En las últimas horas surgieron algunas trabas a la implementación de las ideas del ministro de Economía y Finanzas, Alejandro Atchugarry, para abatir las tasas de interés que aplican las tarjetas de créditos y los aranceles que cobran a los comercios que venden con los plásticos. El tema será tratado en una próxima reunión que el ministro mantendrá con los emisores en la que se procurará superar las divergencias.
Algunos importantes emisores de tarjetas de crédito manifestaron a Atchugarry su reticencia a bajar los aranceles que cobran a los comercios porque entienden que, en caso de hacerlo, disminuirían todavía más la rentabilidad de una actividad que no da ganancias importantes hoy en Uruguay y que en muchos casos se lleva adelante como forma de ofrecer un servicio más y no porque resulte un área de negocios muy lucrativa, según supo El País.
ARANCELES. Los emisores señalaron que si se interviene sobre los aranceles, no necesariamente se incrementará el consumo, como pretende el ministro para ayudar a la reactivación. Según los emisores, un abatimiento de ese tipo puede tener como contrapartida que ellos actúen en forma más restrictiva cuando elijan los comercios cuyas ventas financiarán. Advirtieron además que la morosidad en el sector es alta y que en algunos casos ya han debido absorber el impacto de otorgar refinanciaciones a los deudores en dólares.
Las tarjetas Oca, Master, Visa y Diners cobran, según el tipo de comercio, aranceles que oscilan entre el 4% y el 10% que no incluyen el IVA.

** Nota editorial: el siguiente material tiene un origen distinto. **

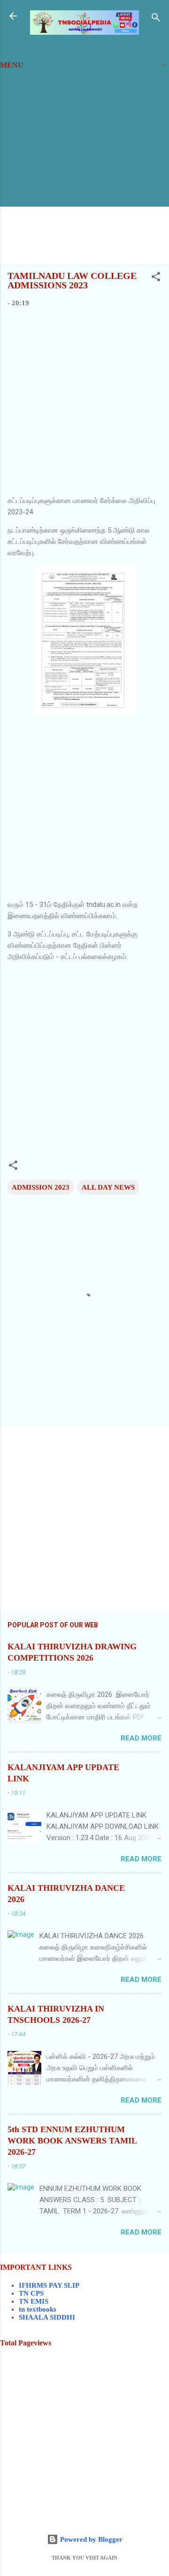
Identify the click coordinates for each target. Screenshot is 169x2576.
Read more (141, 1738)
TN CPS (31, 2293)
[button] (155, 278)
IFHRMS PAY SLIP (49, 2285)
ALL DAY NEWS (108, 1187)
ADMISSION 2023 (40, 1187)
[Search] (155, 19)
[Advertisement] (84, 171)
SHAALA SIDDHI (47, 2317)
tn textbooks (37, 2309)
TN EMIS (33, 2301)
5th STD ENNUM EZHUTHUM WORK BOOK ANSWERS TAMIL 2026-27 (72, 2141)
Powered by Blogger (90, 2539)
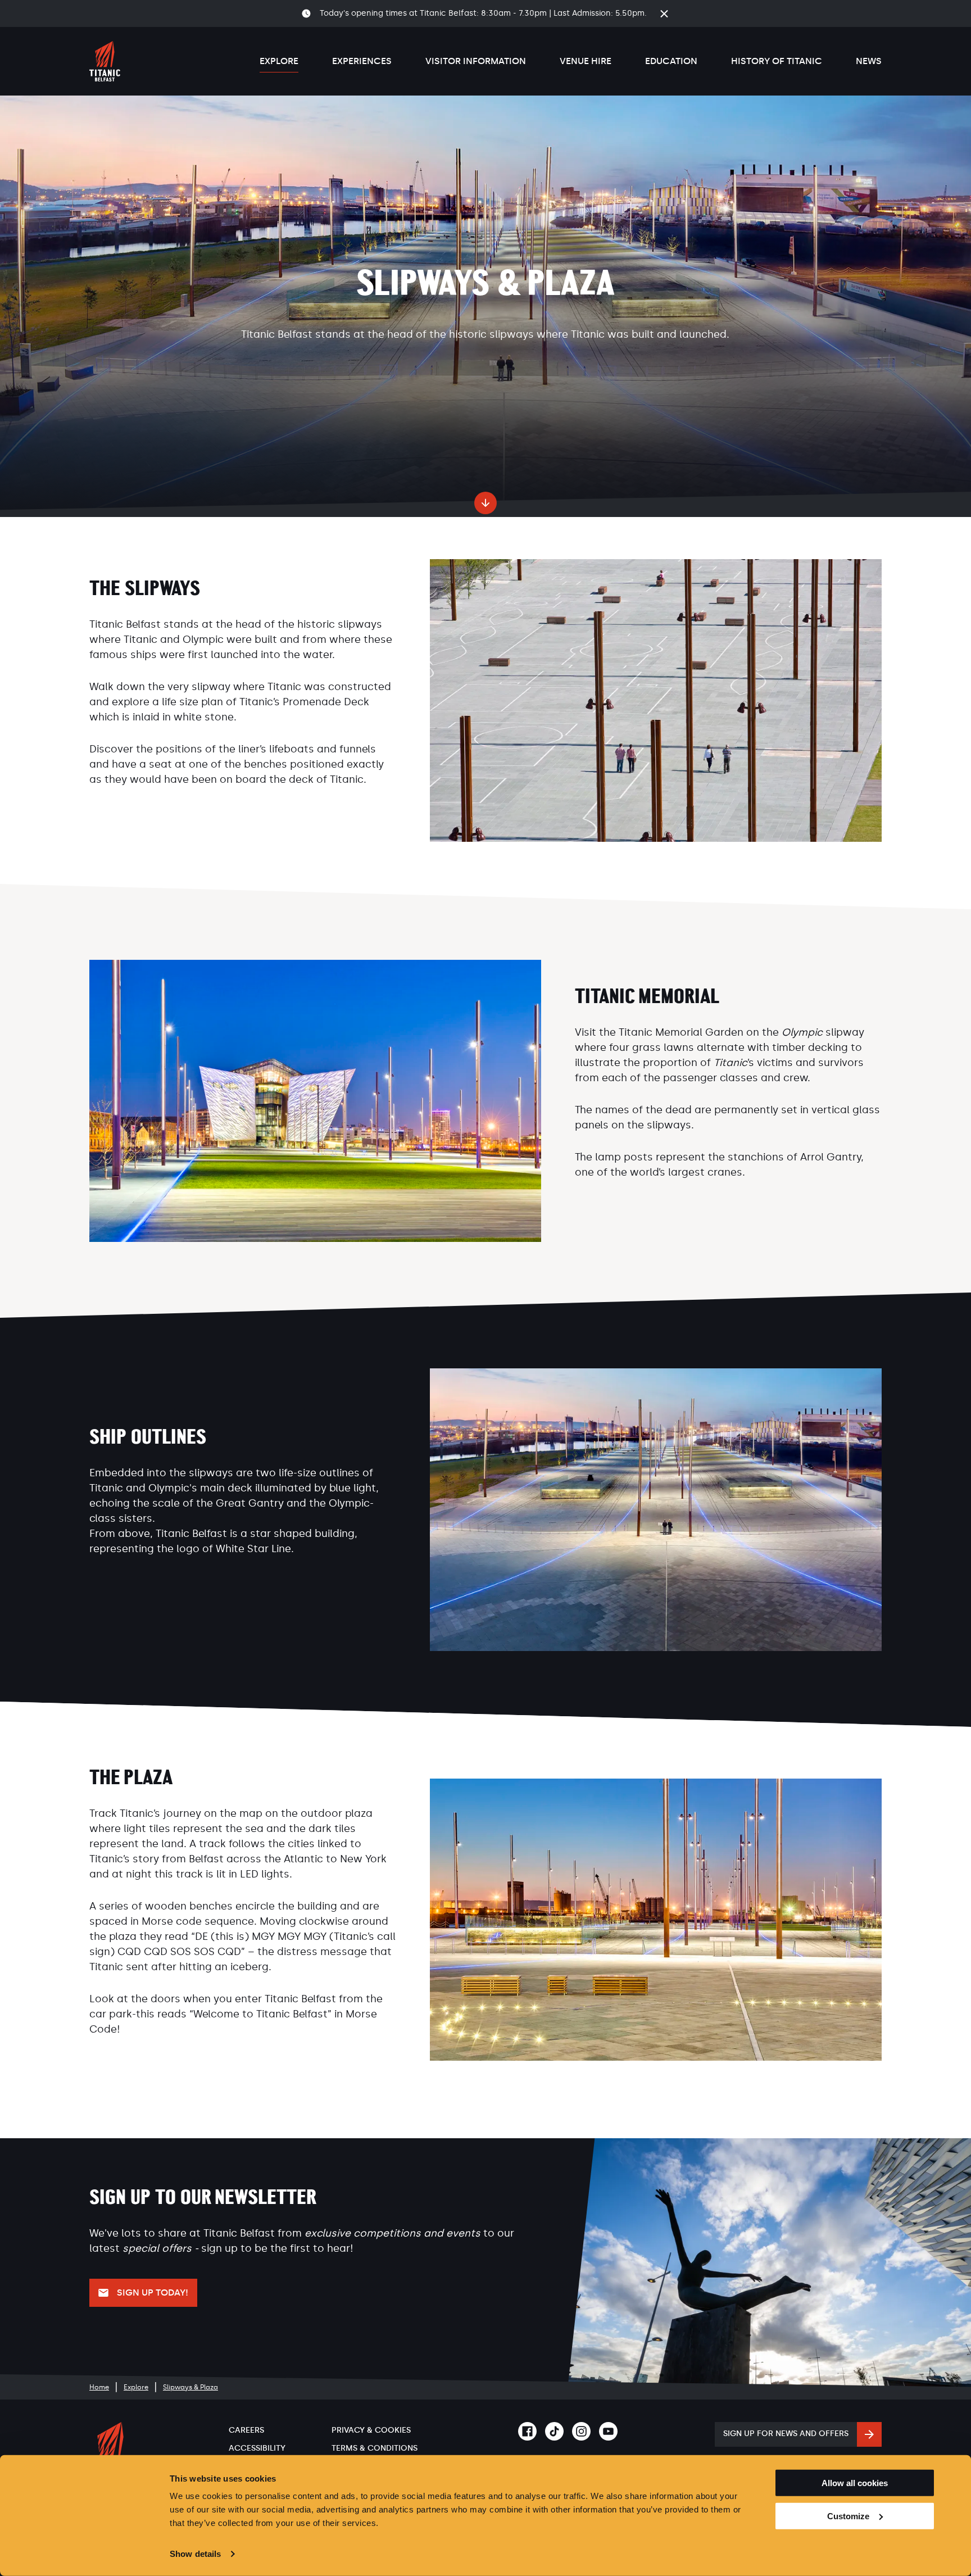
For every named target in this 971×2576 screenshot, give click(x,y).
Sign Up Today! (152, 2292)
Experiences (362, 61)
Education (671, 61)
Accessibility (257, 2448)
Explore (279, 61)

Como emisor de Visa, el Banco República ofrece una tasa de interés del 84% anual en pesos por la utilización de esa tarjeta que es la más baja del mercado. En el gobierno se pretende que sea un valor "testigo" hacia el que tiendan a acercarse los intereses de las tarjetas de otros emisores.
La semana pasada Atchugarry había pedido un esfuerzo a los emisores para bajar el costo del crédito y ofreció abatir del 6% al 4% la retención de IVA que deben realizar, de acuerdo con lo establecido en la ley 17.453 de ajuste fiscal de febrero de 2002.
En declaraciones a El País publicadas el pasado domingo, Atchugarry explicó que "hay medidas puntuales como el trabajo que empezamos con las administradoras de tarjetas de crédito para reducir una retención que les hace el Estado, a cambio de una disminución de intereses para los consumidores y una baja en las comisiones que cobran a los comerciantes".
BAJA SUSTANCIAL. El gobierno pretende una baja sustancial de las tasas de interés de las tarjetas que en pesos se ubican en muchos casos en torno al 150% y en prácticamente todos por encima del 100%. La intención de las autoridades es llevar ese nivel de intereses a dos dígitos.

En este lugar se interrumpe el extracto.